The goggles were somewhat cumbersome — audience members who use glasses had to send in prescriptions for corrective inserts that were only approximate and had to arrive well before the 4 p.m. curtain for a fitting. The inserts easily slipped off.
While the AR could be viewed only through headsets, Mimi Lien’s sets, Meentje Nielsen’s bright costumes and Rainer Casper’s lighting could be seen by all in the auditorium. The additional visuals were akin to ads at sports stadiums that are viewed on the telecast but aren’t really there. At some points the different views were dramatic: Parsifal's seizing the spear provoked giggles from some of those watching without goggles.
The BR-Klassik network televised the premiere in Germany and the Stage+ streaming service is showing it worldwide on Wednesday and Thursday. There are six additional performances through Aug. 27.
“This digital level is flowing into the real level of the stage. I didn’t expect that,” Katharina Wagner said.
Scheib arrived for technical work on May 15 and the cast began rehearsals on June 5, a long leadup leading to intense, nuanced performances.

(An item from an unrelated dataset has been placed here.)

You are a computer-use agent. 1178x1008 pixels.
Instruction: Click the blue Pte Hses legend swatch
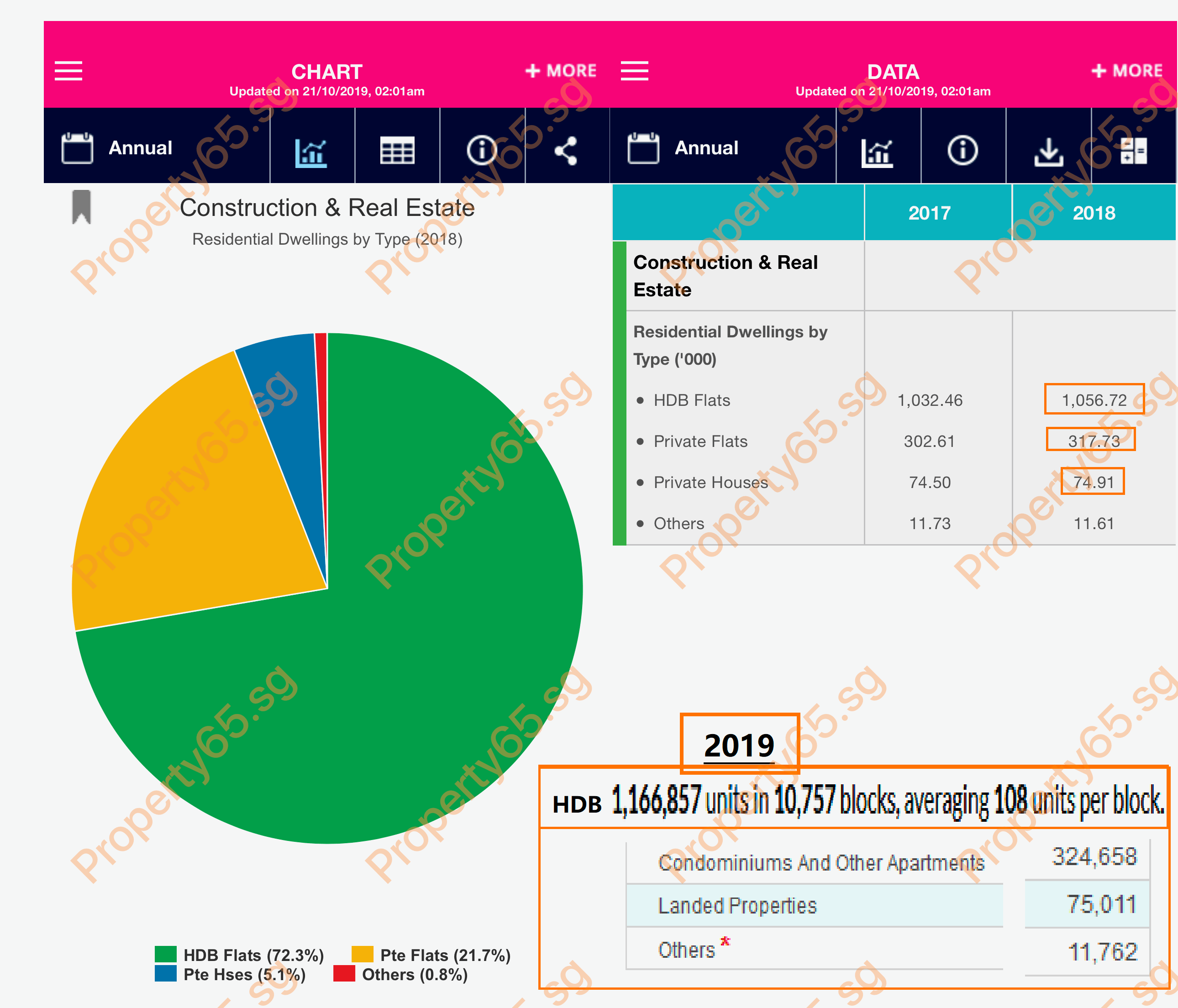pyautogui.click(x=165, y=974)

Conductor Pablo Heras-Casado made his debut in Bayreuth's covered orchestra pit and led a pulsating performance of a standout ensemble that was taut without ever seeming rushed — the first act clocked at about 1 hour, 40 minutes.
Mezzo-soprano Elīna Garanča (Kundry) and baritone Jordan Shanahan (Klingsor) sang at the Wagner Festival for the first time, joined by tenor Andreas Schager (Parsifal) and bass Georg Zeppenfeld (Gurnemanz). Garanca’s only previous Kundry was in an empty Vienna State Opera during COVID-19 in 2021.
Parsifal wore a torn raincoat around a bullet-proof vest for the first act and Gurnemanz a yellow sarong. Klingsor and his Flower Maidens were dressed in hot pink — a decision made in 2021, long before “Barbie.” Parsifal and Kundry, her hair a weird amalgamation of black and white, embraced in the final act not far from a derelict mining machine, his shirt reading "Remember Me” and hers “Forget Me.”
The home audience and those without goggles saw a tamer take but with the same message: human consumption destroyed civilization and left those protecting and seeking the grail unmoored from their tasks: Parsifal closes the opera by smashing the chalice.
Scheib brought in MIT technical instructor Joshua Higgason for video and the AR.
“We can start to see visions and hallucinations,” Higgason said. “We can start to put different symbols and different signs into the air that would be really difficult to put into the world otherwise. In the zeitgeist, it’s in the world right now, but not a lot of people have sat down in a performance and seen something for that entire length of time in glasses on your face.
"I do think that this is kind of opening a different relationship with image and object, both in the physical world and the virtual world,” he said.